3 TECHNOLOGY-ENHNACED
ASSESSMENT (TEA) SYSTEM
The context of this research is a first year Logic
course of a Computer Science degree in the
Universitat Oberta de Catalunya [www.uoc.edu].
Logic is a good case study for this research because
it requires a high level of skill and knowledge
learning. In this course, an ITS for learning logic,
AELL, was developed and used previously, with the
aim of providing a tool to facilitate the learning
process (Huertas, et.al, 2011). The tool assisted
students in different kind of activities by guiding and
informing them of the correctness of their solutions.
The main aim of the ITS tool was to provide learners
with more practice through automatically graded
exercises, for learning purposes. For assessment,
students had, as is traditional, a set of assessment
activities, provided through the ITS, that were the
same for all the students. Therefore, they had the
possibility to copy answers from each other.
In order to provide a fully formative e-
assessment experience, as mentioned before, it was
needed to introduce both practice and assessment of
skill and knowledge acquisition in order to motivate
students and provide a rich e-assessment experience
while minimizing copying and cheating. In
particular, main characteristics of e-assessments, not
present in the ITS tool used for practice, had to be
introduced. Therefore, we decided to go a step
forward the use of the ITS and design a new system
to provide e-assessment and feedback in an
interactive way.
The proposed Technology-Enhanced Assessment
(TEA) system was designed and developed
iteratively following a user centered design approach
(Bevan, 2003). To identify the features and
functionalities of the system, data were collected in
the form of surveys, focus groups and interviews.
Also, interfaces were tested and prototypes were
built in order to evaluate the system and make it
match teacher’s goals and student’s learning and
assessment needs.
The TEA system was designed to provide both
practice and assessment in both skill and knowledge
acquisition. For practice, students were provided
with facilities such as learning materials and practice
tests. For assessment, the system provided
assessment tests. Both practice and assessment tests
included interactive feedback and based on the
feedback students were able to attempt the tests till
they obtain the required marks needed to master the
knowledge and skills required.
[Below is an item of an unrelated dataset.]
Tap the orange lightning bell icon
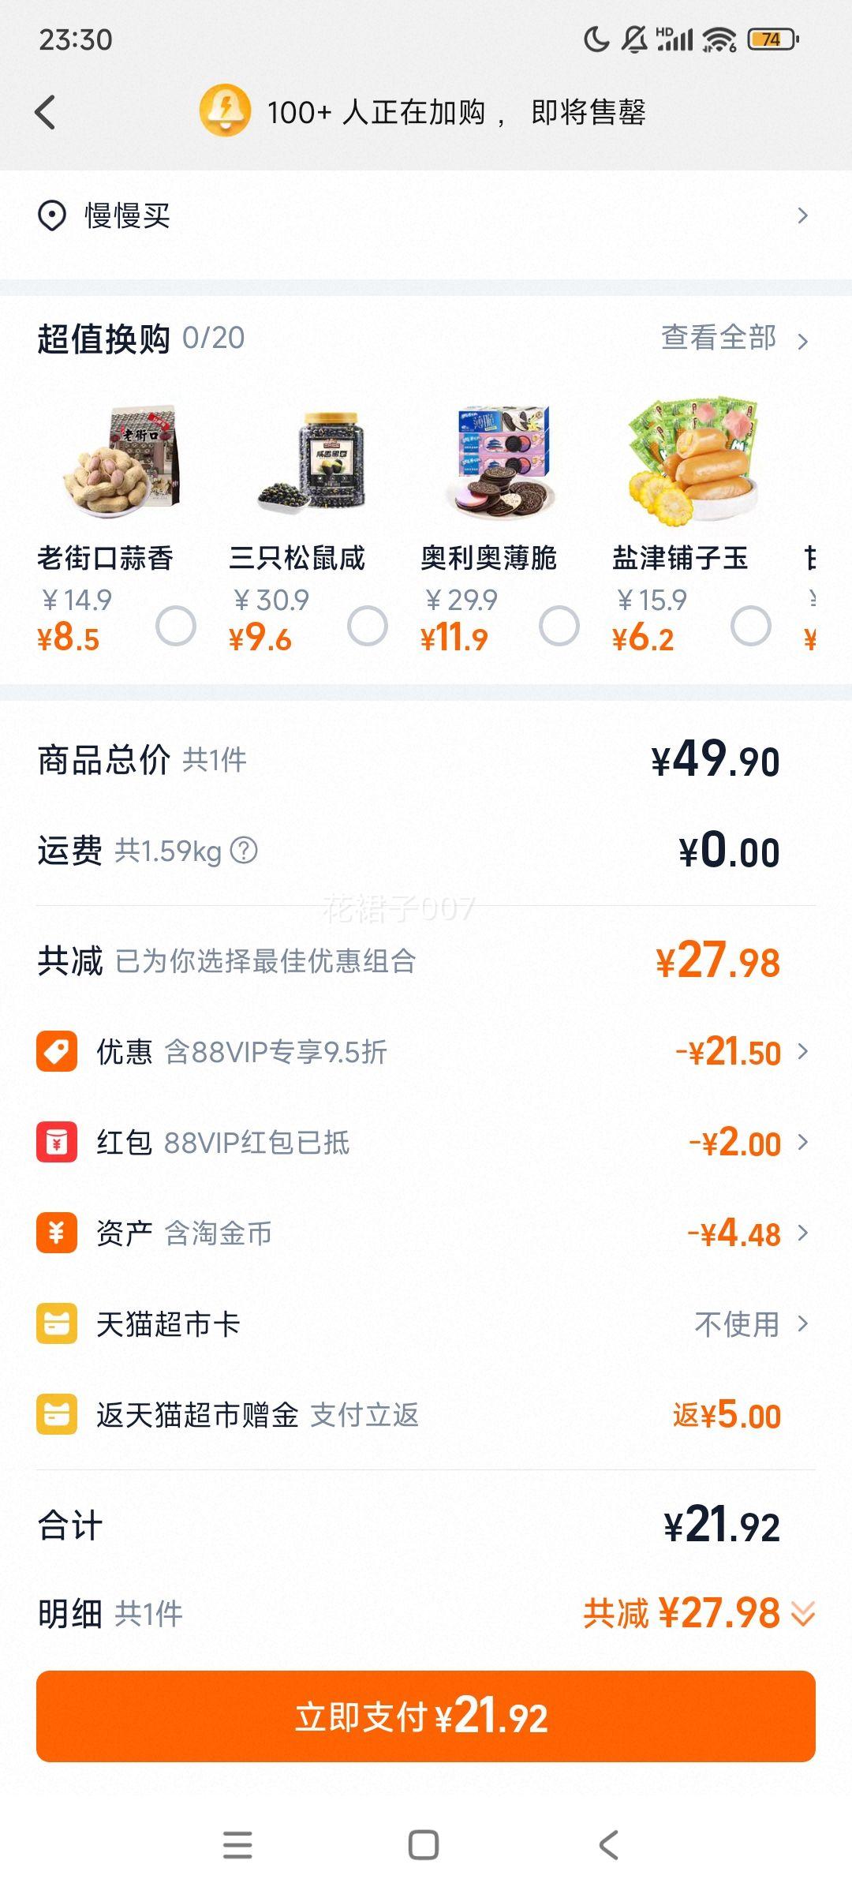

For assessment to be
effective, feedback must not only be provided, but
also understood by students and acted on in a timely
fashion (Jordan, 2009). Therefore, the feedback
provided through the system was immediate and
detailed with guidance. Based on that, students
should be able to interactively learn their errors or
mistakes and obtain a higher mark in the subsequent
attempt. For assessment test, some restrictions were
imposed with time and attempts to motivate students
as well as to offer individual questions and the
assessment atmosphere.
3.1 Architecture of the TEA System
In this section, the architecture for a general TEA
system, from which the case of the TEA system for
the Logic course is developed, is presented. It
consists of five modules: skill assessment module,
knowledge assessment module, progress bar,
competencies and gradebook.
Skill assessment module provides dynamic and
interactive questions for both practice and
assessment tests where students have to construct the
answers with the guidance of feedback, errors and
hints. In the case of the TEA for the Logic course,
this module uses an ITS for Logic practice. In the
case of a different subject, a tool of the type of an
ITS can be used. Knowledge assessment module
also provides both practice and assessment tests with
simple knowledge type of questions such as MCQ.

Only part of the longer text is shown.